Eni proposes questions of political status be included on November ballot
Congressman Faleomavaega Eni is proposing that two questions pertaining to American Samoa’s political status be included on this year’s general election ballot and suggests that the general public debate the two issues prior to the November elections.
The questions on the ballot would be answered “yes” or “no”. They are:
• Do you believe that all persons born in American Samoa should automatically receive U.S. citizenship status?
• Do you want American Samoa to maintain its current status as an unincorporated and unorganized U.S. territory?
“These two questions have been a topic of debate for over forty years now, and I believe this November election presents an opportunity for our people to decide what our future should be in the years to come,” Faleomavaega said in a news release yesterday.
According to the Congressman, he will be preparing appropriate communication to propose that Governor Togiola Tulafono’s Administration and the Fono develop legislation that would authorize the “two important issues” to be presented before the voters of American Samoa on this year’s general election ballot in November.
While the process of formulating such legislation should be with the local government, the other option is for the Congressman to introduce a federal bill that would direct the Secretary of the Interior to add the two questions for a vote on this November’s election, according to the news release.
Faleomavaega reiterated that he “respects the right of individuals to challenge federal laws concerning American Samoa – one of the unique features of American democracy is the right for one person or group of people to sue the entire federal government – but I continue to maintain my position that these particular questions are so fundamental that there should be public involvement in the process.”
Two weeks ago, five American Samoans and a Samoan organization based in Carson, Calif., filed a lawsuit at the federal court in Washington D.C. challenging the constitutionality of federal laws that deny automatic U.S. citizenship to persons born in American Samoa.
Both Faleomavaega and Gov. Togiola strongly oppose this lawsuit, saying the issue should be first decided by the people of American Samoa.

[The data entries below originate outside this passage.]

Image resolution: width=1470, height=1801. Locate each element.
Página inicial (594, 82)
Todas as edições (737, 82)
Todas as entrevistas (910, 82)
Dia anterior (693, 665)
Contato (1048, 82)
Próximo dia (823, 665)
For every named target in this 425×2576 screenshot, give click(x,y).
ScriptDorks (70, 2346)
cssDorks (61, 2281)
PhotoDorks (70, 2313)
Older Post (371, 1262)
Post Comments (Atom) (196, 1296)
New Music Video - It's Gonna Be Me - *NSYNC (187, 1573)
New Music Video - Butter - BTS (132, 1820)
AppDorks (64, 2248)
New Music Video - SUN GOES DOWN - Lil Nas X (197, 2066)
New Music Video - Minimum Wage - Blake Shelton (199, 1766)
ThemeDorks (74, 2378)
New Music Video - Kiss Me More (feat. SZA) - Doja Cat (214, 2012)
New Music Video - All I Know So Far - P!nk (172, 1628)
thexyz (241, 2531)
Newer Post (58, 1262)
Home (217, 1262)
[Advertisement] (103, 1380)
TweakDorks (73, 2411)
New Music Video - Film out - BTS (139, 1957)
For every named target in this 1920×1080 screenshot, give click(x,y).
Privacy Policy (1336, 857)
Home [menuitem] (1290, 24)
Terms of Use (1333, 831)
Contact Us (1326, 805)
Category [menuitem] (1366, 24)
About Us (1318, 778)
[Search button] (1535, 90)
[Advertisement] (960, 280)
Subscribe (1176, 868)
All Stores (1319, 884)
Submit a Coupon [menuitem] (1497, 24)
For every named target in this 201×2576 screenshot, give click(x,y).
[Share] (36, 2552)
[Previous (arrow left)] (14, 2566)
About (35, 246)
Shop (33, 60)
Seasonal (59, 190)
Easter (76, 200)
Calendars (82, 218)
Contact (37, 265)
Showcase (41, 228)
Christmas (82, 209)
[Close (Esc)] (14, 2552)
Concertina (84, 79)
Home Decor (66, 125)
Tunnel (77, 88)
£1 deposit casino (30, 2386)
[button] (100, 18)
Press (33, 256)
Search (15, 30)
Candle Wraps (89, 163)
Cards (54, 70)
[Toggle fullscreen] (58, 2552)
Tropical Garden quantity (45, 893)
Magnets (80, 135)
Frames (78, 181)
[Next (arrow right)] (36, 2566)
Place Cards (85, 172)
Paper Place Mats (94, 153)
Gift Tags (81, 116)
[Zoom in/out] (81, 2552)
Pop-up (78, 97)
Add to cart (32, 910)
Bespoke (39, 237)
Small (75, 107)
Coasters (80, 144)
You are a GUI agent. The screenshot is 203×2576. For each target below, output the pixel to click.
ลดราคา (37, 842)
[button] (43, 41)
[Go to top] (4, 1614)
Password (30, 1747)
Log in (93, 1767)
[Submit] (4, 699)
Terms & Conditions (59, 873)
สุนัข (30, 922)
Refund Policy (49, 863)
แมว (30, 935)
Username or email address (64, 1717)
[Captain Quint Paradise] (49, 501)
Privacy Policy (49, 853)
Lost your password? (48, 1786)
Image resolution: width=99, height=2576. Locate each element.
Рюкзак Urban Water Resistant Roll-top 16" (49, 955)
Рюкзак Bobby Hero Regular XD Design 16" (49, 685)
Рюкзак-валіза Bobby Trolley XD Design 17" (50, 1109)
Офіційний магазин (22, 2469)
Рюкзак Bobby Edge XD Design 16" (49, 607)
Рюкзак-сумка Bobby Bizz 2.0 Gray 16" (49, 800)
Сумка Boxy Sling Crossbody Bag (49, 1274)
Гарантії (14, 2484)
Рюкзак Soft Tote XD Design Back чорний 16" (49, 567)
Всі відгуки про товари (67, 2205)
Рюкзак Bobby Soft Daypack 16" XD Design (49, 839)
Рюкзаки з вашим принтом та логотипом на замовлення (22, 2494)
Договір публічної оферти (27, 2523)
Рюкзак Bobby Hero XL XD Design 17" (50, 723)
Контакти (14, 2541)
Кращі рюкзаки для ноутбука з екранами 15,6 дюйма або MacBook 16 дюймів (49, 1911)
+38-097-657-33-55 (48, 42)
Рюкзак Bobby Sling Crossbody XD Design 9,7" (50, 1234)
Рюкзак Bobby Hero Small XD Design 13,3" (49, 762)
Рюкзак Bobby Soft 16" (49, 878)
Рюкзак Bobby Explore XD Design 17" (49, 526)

In his news release, Faleomavaega said, “For years, I have wanted these issues to be presented squarely to the people to make the final decision and not by politicians or special interest groups.”
“These two questions should be a matter of public debate and discussion for the next four months among our people. I believe 112 years is long enough, and our people now should decide what direction we should be headed in the years to come,” he said.
It’s unclear at this point if the two questions the Congressman plans to propose to the Fono and the governor seek to amend the local Constitution, but Samoa News understands that Fono staffers are now researching the matter to see if the governor and/or the Fono have general authority to call for a referendum question to be placed on the ballot.
According to the local Constitution, the Fono can make amendments to the Constitution by proposing in either the House or Senate appropriate legislation, which needs to be approved by three-fifths of all members of each House, voting separately.
Once approved by the Fono such proposed amendment shall be entered into the journals, with the yeas and nays taken. The governor shall then be requested to submit such proposed amendment to the voters eligible to vote at the next general election.
The second avenue to amend the constitution is through a Constitutional Convention.
The 2007 report of the American Samoa Future Political Status Study Commission covered in detail what people of the territory want for the future when it comes to its political relationship with the United States.
According to the report, the “Samoan public, from leaders to the rank and file, both on and off-island, overwhelming emphasized two major points” which are:
• American Samoa must remain part of the American family of states and territories; and
• be certain that a chosen status will not adversely affect customs and culture, and the perpetuation of the Samoan language.
The Commission recommends that “American Samoa shall continue as an unorganized and unincorporated territory and that a process of negotiation with the U.S. Congress for a permanent political status be initiated.”
During the 2010 Constitutional Convention, delegates endorsed this main recommendation of the report, but the governor had stated at the opening ceremony of the convention that this issue of political status was not part of the constitutional convention.